It’s April, the second quarter is on and if you haven’t been holding true to your 2016 goals, then what better time to start than now, ready for summer, you’ve got a few months to fix up.
I fell off the wagon early on in the year, but I have spent the last 4 weeks getting back into the groove.
I’ve published a few videos and will continue to do so over the rest of this quarter as an accountability test and to give you an insight to how I approach my training.
Having started the year with a bang, redesigning the website and putting a lot of hours after work in front of the computer; I found it hard to motivate myself to train.
Naturally it didn’t end up happening.
I needed to fix it, I needed to start training again.
Making a change of any kind takes a lot of effort. Habits are very powerful things and it takes work to break them or to form new ones.
I hadn’t trained properly in a few weeks, I had gone to gymnastics but that was about it. I wasn’t feeling good, I was tired and a bit depressed.
I decided to jump start it all with a heavy workout program. Starting easy for the first week, but pushing myself each session with serious focus to get the results I was after.

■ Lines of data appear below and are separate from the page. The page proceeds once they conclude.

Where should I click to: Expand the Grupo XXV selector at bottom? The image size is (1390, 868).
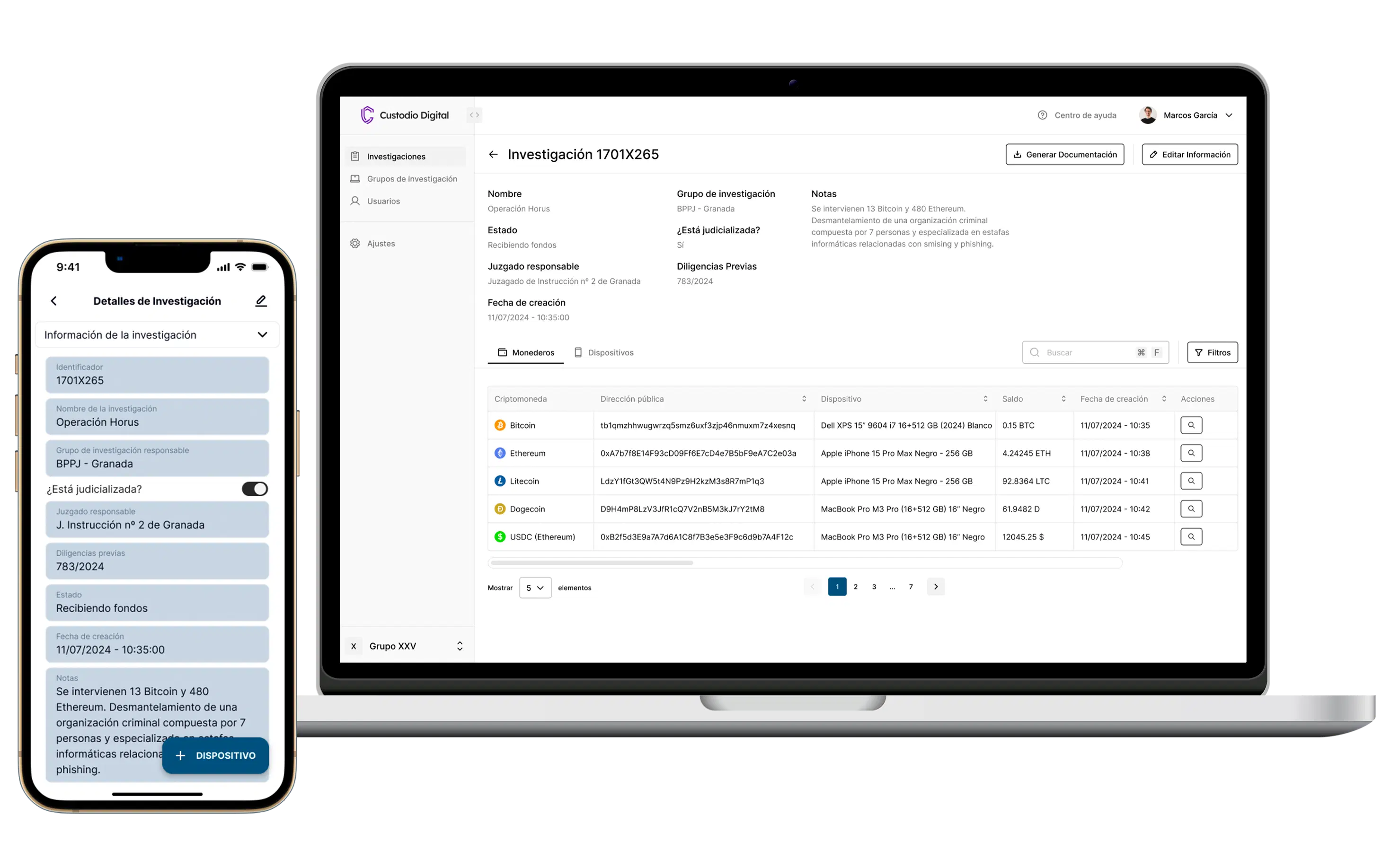pos(460,645)
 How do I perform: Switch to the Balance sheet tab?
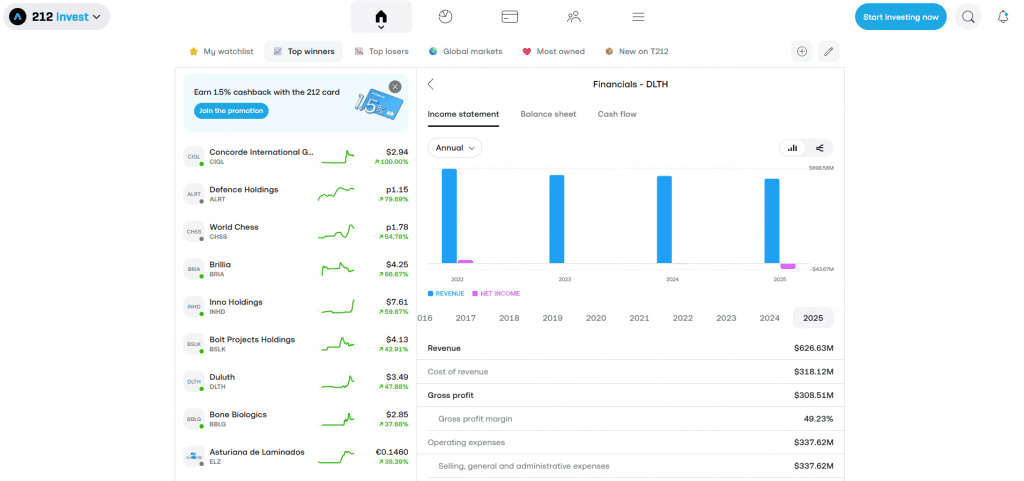click(548, 114)
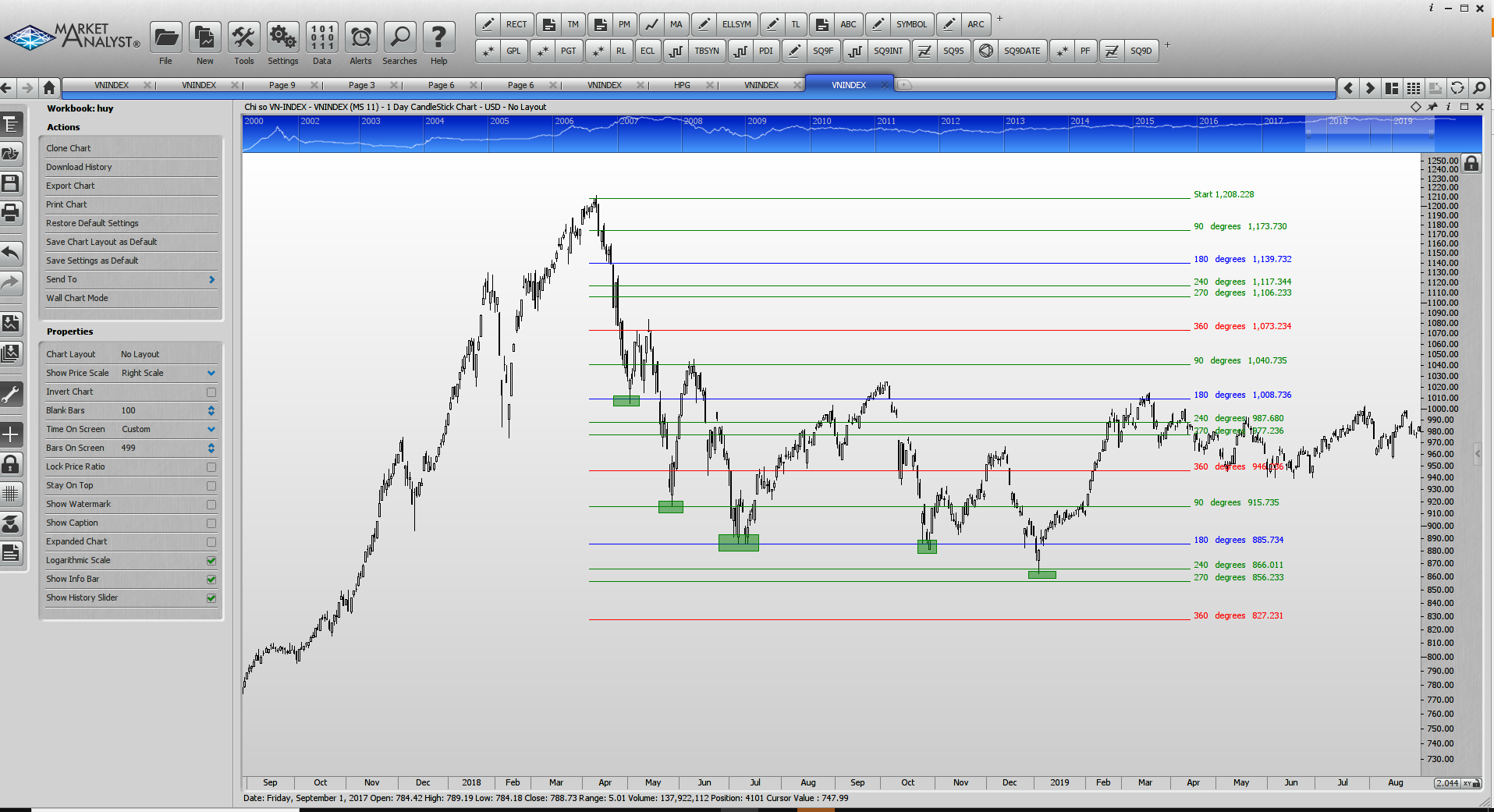Click Export Chart action
Viewport: 1494px width, 812px height.
click(x=70, y=186)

There are skills I want to master this year. That will not happen if I don’t focus. I need to build strength and train skills, but it isn’t always best to do everything together. So I took a different approach to my program and split them into cycles.
My Training Program
The program consists of split cycles between strength and skill training. The first is strength and the second is skill.
When I am doing my strength cycle, I am not focusing on any skills and vice versa.
I have four weeks of each, 28 days, and each week has a theme.
These themes are progressive and will create a focus or development within a few exercises. This means I will be getting the most out of each exercise rather than doing loads of different exercises all of the time.
How Do You Progress Within An Exercise?
When you first learn a new exercise, there are many ways you can work on mastering it. There isn’t a best practice in my opinion, but this is the way I have approached it in this cycle:
Start with the exercise – Pull up
Week 1 is about getting pull ups in, don’t worry about rep count in sets, just get your exercise going.
Week 2 you get your rep count in, 3 x 10 for example
Week 3 focus on technique, good range of motion and form
Week 4 slow it down. Take your reps and double the time it takes per rep, or triple it.
The progress I have had over the course of this first cycle has been great. I am back in the swing of training, so my body aches a lot less now after sessions and during the day.
Anyone who applied this structure to their training will see increases in size and strength because that was the focus. The great thing about focusing for a cycle is that you are tailoring your workouts to your goal, rather than being all over the place.
That’s not to say you can’t have fun doing it, but you need to keep your eyes on the prize. If it is strength you want, or need, to master a power move, then you need to focus on that.
Training according to what you can handle is also important. If you are new to training or are getting back into it, start slow. Train a few times and rest a lot.
You should always be careful when cutting out rest time, like I have for this cycle, and training daily. If you aren’t used to it then you may struggle and could risk injury.
But I am feeling strong, looking good and I am happy. I’ve been smart with my training and I have looked after my body.
Over the next cycle it will be interesting to see if I get any bigger or smaller, because the way I train is going to get a shake up – and by that I mean a lot!
The Next Cycle
Over the next few weeks it is all about skills. Skills are harder to train using the conventional method of ‘1 hour down the gym’ so I have a few different approaches which I will talk about at the end of that cycle along with the results.